Kurt Mahlburg
mercatornet.com
Kurt Mahlburg is a writer and author, and an emerging Australian voice on culture and the Christian faith. He has a passion for both the philosophical and the personal, drawing on his background as a graduate architect, a primary school teacher, a missionary and a young adults pastor.
Sexual dimorphism – one of the most fundamental concepts in human biology – is a myth invented by 18th century bigots.
That is the wild claim made by Scientific American last week in a tweet thread promoting its new documentary series, A Question of Sex.
“Before the late 18th century, Western science recognized only one sex – the male – and considered the female body an inferior version of it,” read the sixth tweet in the thread. “The shift historians call the ‘two-sex model’ served mainly to reinforce gender and racial divisions by tying social status to the body.”
The same claim was repeated in the documentary episode linked to in the tweet, but without historical evidence to substantiate it.
To be sure, there are academics who support junk science with junk history. Karen Harvey, now at the University of Birmingham, has argued that male and female are political categories invented as part of a patriarchal plot to suppress women. “As political theorists were increasingly invoking a potentially egalitarian language of natural rights in the 18th century,” she wrote in The Historical Journal, “‘woman’ had to be defined as qualitatively different from men in order that political power would be kept out of women’s reach. Science mediated a political debate over people’s rights, demonstrating that there were indissoluble differences within the human race which justified inequitable access to power.”
In fact, sexual dimorphism has been a fundamental assumption of Western civilisation from time immemorial, not least because of the Bible’s binary portrayal of sex from Genesis to Revelation. “So God created mankind in his own image, in the image of God he created them; male and female he created them,” the Bible’s first chapter reads.
Call the Bible’s authors and its medieval custodians “bigots” too, if you like – but the West’s notion of sexual dimorphism long predates the 1700s.
Scientific American’s absurd claim is the latest, greatest example of junk science.
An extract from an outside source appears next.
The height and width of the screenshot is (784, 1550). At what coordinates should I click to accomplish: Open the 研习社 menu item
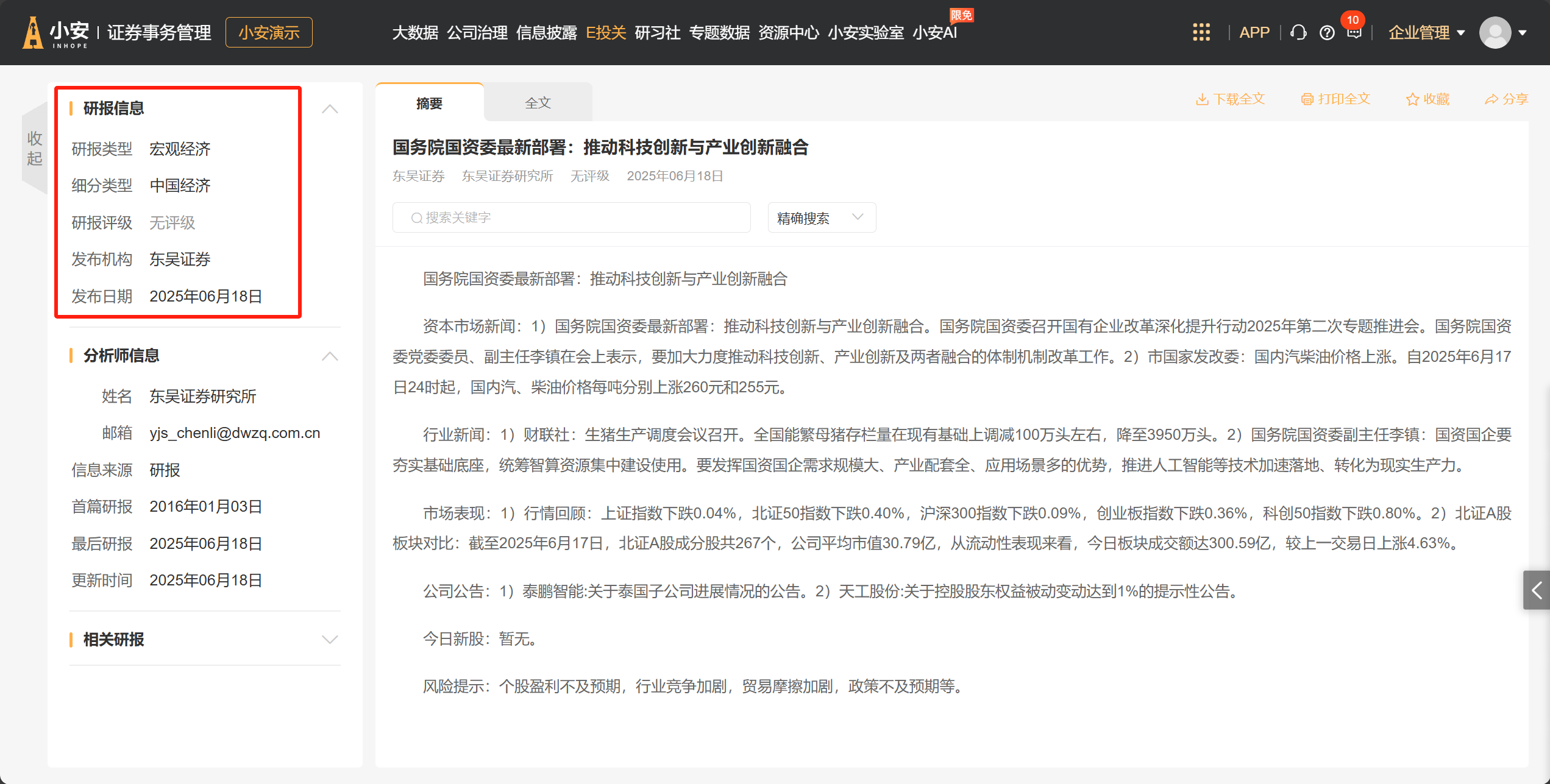tap(657, 32)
It is a stark reminder that empiricism and wokeism cannot coexist in the same universe.
Justifiably, the outlet became an object of scorn and derision online for its efforts to wokeify the field of biology.
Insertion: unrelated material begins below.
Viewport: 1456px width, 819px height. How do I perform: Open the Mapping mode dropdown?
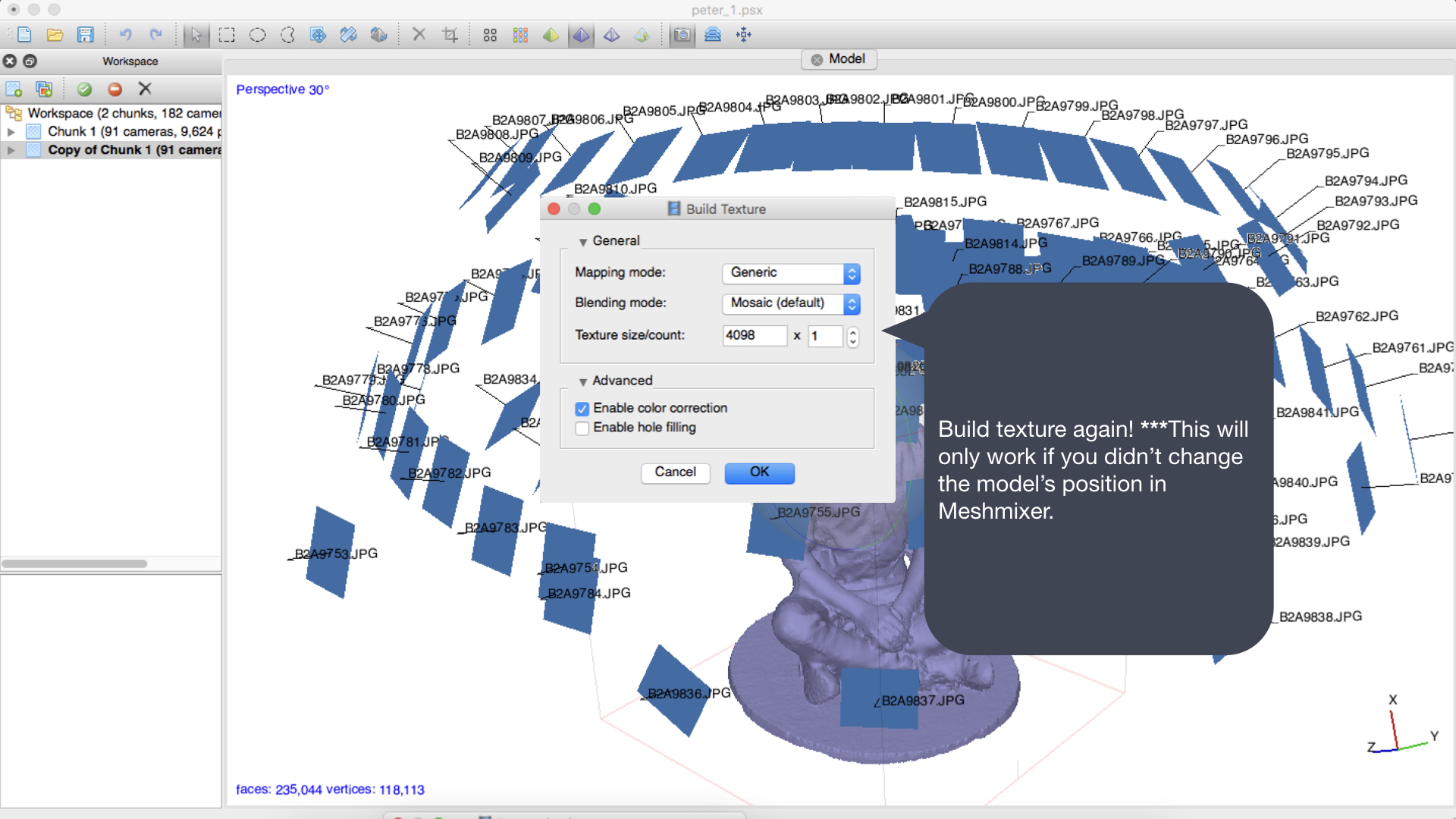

Excuse the metaphor, but Scientific American’s agenda is as subtle as dogs’ balls.
They have zero interest in the scientific outlook of Georgian-era Europeans. Their documentary episode had one goal: to displace science and common sense with transgender talking points.
Their article included the oft-repeated claim that 1.7 per cent of the population is intersex – that is, have sexual characteristics that are both male and female.
Of course, intersex people should be included in, not ostracised by, society. They deserve protection from medically unnecessary “corrective” cosmetic surgeries, which has not always been the case.
But it’s also true that intersex people should not be co-opted to validate transgenderism, as Scientific America is here attempting. Intersex is a medical condition that in the vast majority of cases has nothing to do with LGBT identities, rainbows, flags or pride marches. Sadly, people with this genetic deformity are all too often used as a battering ram for wokeness.
Moreover, the 1.7 percent figure – said to be “as common as red hair” – is wildly inflated. If true, it would mean that half a million Australians are intersex. It would mean that six million Americans are confused when they look between their legs.
According to evolutionary biologist Colin Wright, intersex people actually comprise 0.018 per cent of the population. The 1.7 per cent estimate comes from Anne Fausto-Sterling, a sexologist with an ideological axe to grind. She defines intersex as anything that deviates from a supposed “Platonic ideal” of sex – which even includes, for example, a penis that falls outside of a 2.5cm and 4.5cm range at birth.
In fact, as psychologist Leonard Sax has explained,
Many reviewers are not aware that this [1.7 per cent] figure includes conditions which most clinicians do not recognize as intersex, such as Klinefelter syndrome, Turner syndrome and late-onset adrenal hyperplasia. If the term intersex is to retain any meaning, the term should be restricted to those conditions in which chromosomal sex is inconsistent with phenotypic sex, or in which the phenotype is not classifiable as either male or female.
Even without these helpful insights, we know that there is no “spectrum” of gametes. Every person is born with either small gametes (sperm) or large gametes (ova). Sexual dimorphism lies at the basis of human reproduction because of this single, immovable, irrefutable fact.
But who cares about stuffy old science? There are woke points to be scored, and Scientific American is on the leaderboard.